But it became apparent to me, thinking about what I had had to say
about free abelian categories that I didn't know 30 years ago, that it
shouldn't take two cycles, just one:
In the abelian setting, adjoining finite limits
commutes with adjoining finite colimits.
(No -- for those old enough to remember -- this is not still 1969 and
Ottawa is not Seattle.)
There are some finicky points one must deal with when talking about
images of functors (in the case at hand, functors such as those that
assign kernels to maps), so let me just cut here to a critical little
lemma that says, in effect, "a kernel of a map between cokernels is a
cokernel of a map between kernels:"
LEMMA: In an abelian category an exact diagram of the form (all
vertical arrows are downwards):
c
B --> A --> F --> O
b | a | |
B'--> A'--> F'--> O
c'
may be enlarged to an exact diagram of the form:
O --> K'--> A + B'+ B --> A + A'
| | |
O --> K ----> A + B'------> A'
|
c
B --> A --> F --> O
b | a | |
B'--> A'--> F'--> O
c'
The exactness of K'--> K --> F --> F' says, precisely, that the
kernel of F --> F' is the cokernel of K'--> K.
The middle vertical K --> F is K --> A + B'--> A --> F where
A + B'--> A is the projection map. (For present purposes a projection
map is one given by a matrix in which each entry is 1 if such fits
else 0.)
The two top-right vertical maps are also projection maps.
The two top-right horizontal maps are given (as luck would have it) by
matrices in which each entry is 1 or a single letter (a,b,c,c') if
such fits, else 0.
It's not hard to verify this lemma in the category of abelian groups,
which -- given the exact representation theorem -- suffices for all
abelian categories.
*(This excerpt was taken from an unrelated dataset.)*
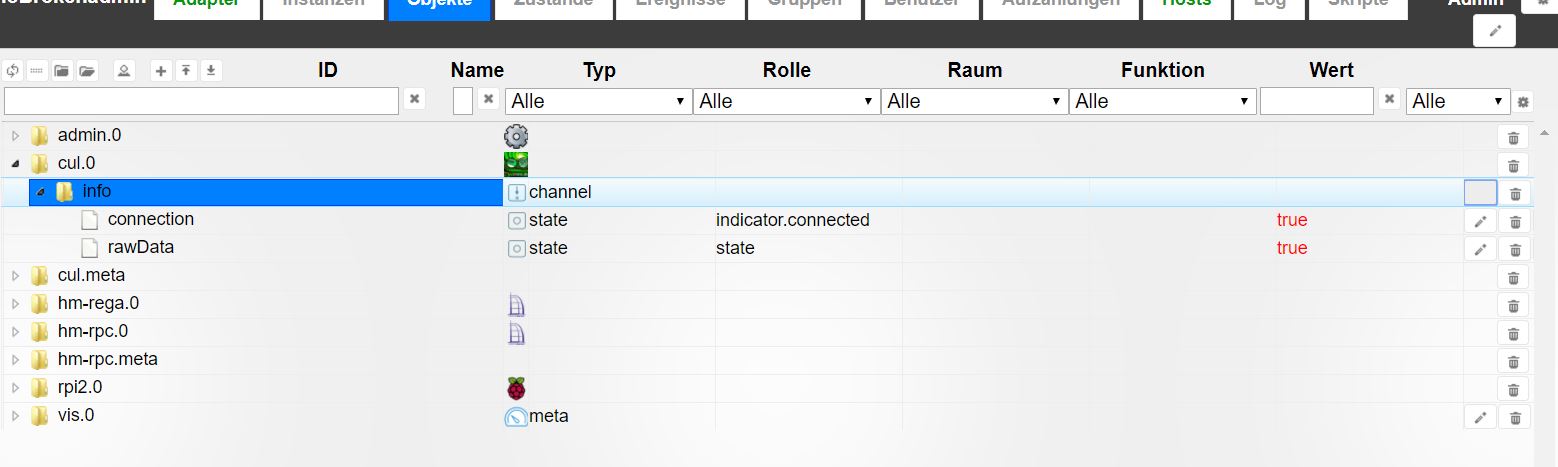The image size is (1558, 467).
Task: Focus the ID filter text field
Action: [x=201, y=101]
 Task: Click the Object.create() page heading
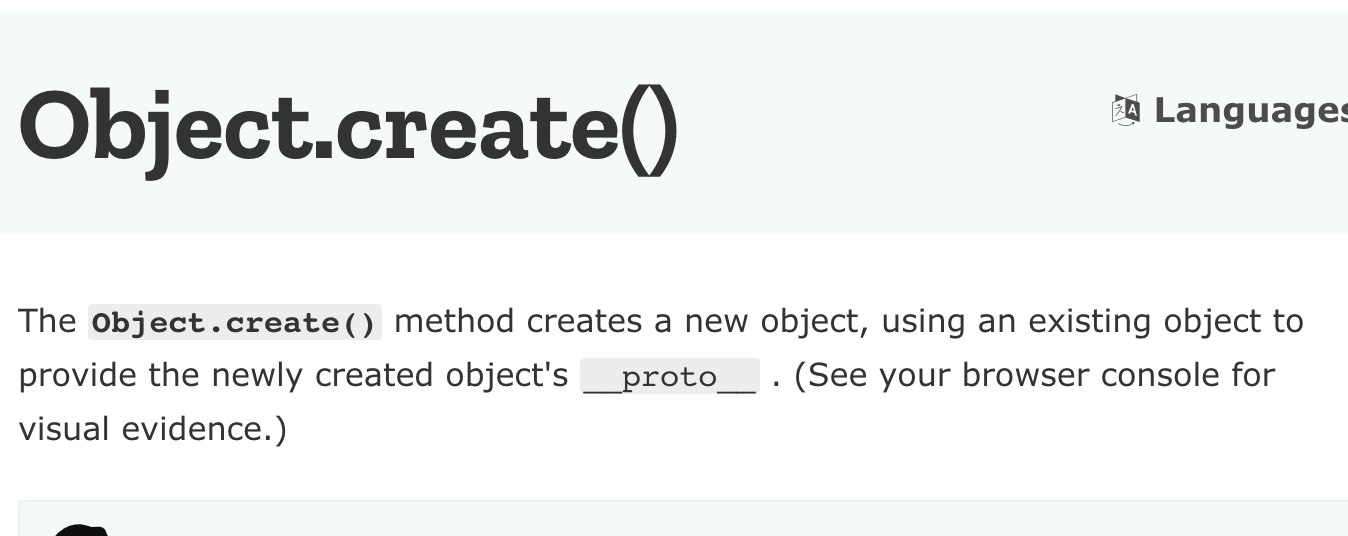(x=348, y=128)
As if often the case, the proof of the dual of the
lemma harder in the concrete case:
CO-LEMMA: In an abelian category an exact diagram of the form (all
vertical arrows are downwards):
c'
O --> K'--> A'--> B'
| | a | b
O --> K --> A --> B
c
may be enlarged to an exact diagram of the form:
c'
O --> K'--> A'--> B'
| | a | b
O --> K --> A --> B
c
|
A'------> A + B'----> F --> O
| | |
A'+ A --> A + B'+ B --> F'--> O
For the record, note that "a kernel of a map between kernels is a
kernel," that is, the same initial exact diagram may be enlarged to a
diagram:with exact rows and exact left column:
O
|
O ---> K''--> A'--> A + B;
| | |
c'
O ---> K'---> A'----> B'
| | a | b
O ---> K ---> A ----> B
c
The two upper-right verticals are projection maps and the upper right
horizontal map is given by a matrix in which each entry is a single
letter (a,c').
Also for the record: the finite bi-completion of an additive
category is not abelian. Start with the additive closure of a single
map f:A --> B. In the finite bi-completion the canonical map from
Cok(Ker(f)) to Ker(Cok(f)) will not be an isomorphism. In the
finite _abelian_ finite bi-completion, of course, it must be. (It is
precisely this isomorphism, invoked at the end of the Lemma in the
case f = K --> F, that delivers the commutativity of finite left
and right completions.)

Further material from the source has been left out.